HOW TO COMPLETE THIS TASK: The listing below should be written out exactly; please include all of it.

■ ■ ■ ■

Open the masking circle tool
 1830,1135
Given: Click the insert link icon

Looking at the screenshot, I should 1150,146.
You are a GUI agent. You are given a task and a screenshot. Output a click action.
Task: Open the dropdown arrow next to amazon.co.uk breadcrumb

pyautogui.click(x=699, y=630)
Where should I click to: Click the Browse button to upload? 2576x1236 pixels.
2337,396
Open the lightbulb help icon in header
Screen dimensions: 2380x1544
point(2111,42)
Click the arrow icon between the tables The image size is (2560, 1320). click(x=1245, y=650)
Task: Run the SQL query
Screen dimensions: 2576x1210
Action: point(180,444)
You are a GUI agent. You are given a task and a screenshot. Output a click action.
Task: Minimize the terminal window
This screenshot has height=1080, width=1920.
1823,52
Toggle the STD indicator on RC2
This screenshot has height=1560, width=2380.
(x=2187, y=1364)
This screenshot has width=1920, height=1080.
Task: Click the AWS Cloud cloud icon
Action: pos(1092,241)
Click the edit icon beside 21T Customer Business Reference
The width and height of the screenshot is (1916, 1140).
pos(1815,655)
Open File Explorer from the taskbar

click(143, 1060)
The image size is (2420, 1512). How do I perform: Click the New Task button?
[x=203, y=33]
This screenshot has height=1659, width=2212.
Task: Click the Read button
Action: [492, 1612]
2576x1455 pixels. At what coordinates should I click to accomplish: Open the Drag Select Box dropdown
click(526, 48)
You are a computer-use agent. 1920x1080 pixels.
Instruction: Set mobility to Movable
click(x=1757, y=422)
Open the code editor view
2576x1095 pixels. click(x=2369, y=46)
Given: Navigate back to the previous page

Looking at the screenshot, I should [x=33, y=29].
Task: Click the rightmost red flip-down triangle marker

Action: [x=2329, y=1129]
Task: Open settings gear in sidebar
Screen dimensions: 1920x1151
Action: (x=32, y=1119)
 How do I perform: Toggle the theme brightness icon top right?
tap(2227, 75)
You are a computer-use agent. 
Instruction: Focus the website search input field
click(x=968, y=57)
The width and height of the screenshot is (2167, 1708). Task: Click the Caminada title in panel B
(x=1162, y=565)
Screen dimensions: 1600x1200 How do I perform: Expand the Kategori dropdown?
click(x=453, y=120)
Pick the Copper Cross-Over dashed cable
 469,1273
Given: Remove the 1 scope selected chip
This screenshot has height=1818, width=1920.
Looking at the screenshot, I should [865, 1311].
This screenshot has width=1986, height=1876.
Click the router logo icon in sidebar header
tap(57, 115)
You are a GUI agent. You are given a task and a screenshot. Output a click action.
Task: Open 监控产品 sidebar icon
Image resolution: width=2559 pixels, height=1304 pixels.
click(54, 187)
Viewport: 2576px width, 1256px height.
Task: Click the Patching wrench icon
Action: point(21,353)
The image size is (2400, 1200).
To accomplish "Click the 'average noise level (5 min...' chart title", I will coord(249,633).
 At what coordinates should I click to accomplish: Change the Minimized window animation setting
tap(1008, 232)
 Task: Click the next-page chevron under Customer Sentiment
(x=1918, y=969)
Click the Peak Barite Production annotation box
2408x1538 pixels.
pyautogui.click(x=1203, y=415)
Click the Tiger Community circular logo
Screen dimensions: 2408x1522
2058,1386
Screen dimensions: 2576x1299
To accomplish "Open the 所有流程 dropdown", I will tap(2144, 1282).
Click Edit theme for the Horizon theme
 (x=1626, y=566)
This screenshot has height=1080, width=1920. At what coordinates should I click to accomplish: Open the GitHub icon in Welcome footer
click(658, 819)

■ ■ ■ ■

RESPONSE AREA:
Open the masking circle tool
 1830,1135
Given: Click the insert link icon

Looking at the screenshot, I should 1150,146.
You are a GUI agent. You are given a task and a screenshot. Output a click action.
Task: Open the dropdown arrow next to amazon.co.uk breadcrumb

pyautogui.click(x=699, y=630)
Where should I click to: Click the Browse button to upload? 2576x1236 pixels.
2337,396
Open the lightbulb help icon in header
Screen dimensions: 2380x1544
point(2111,42)
Click the arrow icon between the tables The image size is (2560, 1320). click(x=1245, y=650)
Task: Run the SQL query
Screen dimensions: 2576x1210
Action: point(180,444)
You are a GUI agent. You are given a task and a screenshot. Output a click action.
Task: Minimize the terminal window
This screenshot has height=1080, width=1920.
1823,52
Toggle the STD indicator on RC2
This screenshot has height=1560, width=2380.
(x=2187, y=1364)
This screenshot has width=1920, height=1080.
Task: Click the AWS Cloud cloud icon
Action: pos(1092,241)
Click the edit icon beside 21T Customer Business Reference
The width and height of the screenshot is (1916, 1140).
pos(1815,655)
Open File Explorer from the taskbar

click(143, 1060)
The image size is (2420, 1512). How do I perform: Click the New Task button?
[x=203, y=33]
This screenshot has height=1659, width=2212.
Task: Click the Read button
Action: [492, 1612]
2576x1455 pixels. At what coordinates should I click to accomplish: Open the Drag Select Box dropdown
click(526, 48)
You are a computer-use agent. 1920x1080 pixels.
Instruction: Set mobility to Movable
click(x=1757, y=422)
Open the code editor view
2576x1095 pixels. click(x=2369, y=46)
Given: Navigate back to the previous page

Looking at the screenshot, I should [x=33, y=29].
Task: Click the rightmost red flip-down triangle marker

Action: [x=2329, y=1129]
Task: Open settings gear in sidebar
Screen dimensions: 1920x1151
Action: (x=32, y=1119)
 How do I perform: Toggle the theme brightness icon top right?
tap(2227, 75)
You are a computer-use agent. 
Instruction: Focus the website search input field
click(x=968, y=57)
The width and height of the screenshot is (2167, 1708). Task: Click the Caminada title in panel B
(x=1162, y=565)
Screen dimensions: 1600x1200 How do I perform: Expand the Kategori dropdown?
click(x=453, y=120)
Pick the Copper Cross-Over dashed cable
 469,1273
Given: Remove the 1 scope selected chip
This screenshot has height=1818, width=1920.
Looking at the screenshot, I should [865, 1311].
This screenshot has width=1986, height=1876.
Click the router logo icon in sidebar header
tap(57, 115)
You are a GUI agent. You are given a task and a screenshot. Output a click action.
Task: Open 监控产品 sidebar icon
Image resolution: width=2559 pixels, height=1304 pixels.
click(54, 187)
Viewport: 2576px width, 1256px height.
Task: Click the Patching wrench icon
Action: point(21,353)
The image size is (2400, 1200).
To accomplish "Click the 'average noise level (5 min...' chart title", I will coord(249,633).
 At what coordinates should I click to accomplish: Change the Minimized window animation setting
tap(1008, 232)
 Task: Click the next-page chevron under Customer Sentiment
(x=1918, y=969)
Click the Peak Barite Production annotation box
2408x1538 pixels.
pyautogui.click(x=1203, y=415)
Click the Tiger Community circular logo
Screen dimensions: 2408x1522
2058,1386
Screen dimensions: 2576x1299
To accomplish "Open the 所有流程 dropdown", I will tap(2144, 1282).
Click Edit theme for the Horizon theme
 (x=1626, y=566)
This screenshot has height=1080, width=1920. At what coordinates should I click to accomplish: Open the GitHub icon in Welcome footer
click(658, 819)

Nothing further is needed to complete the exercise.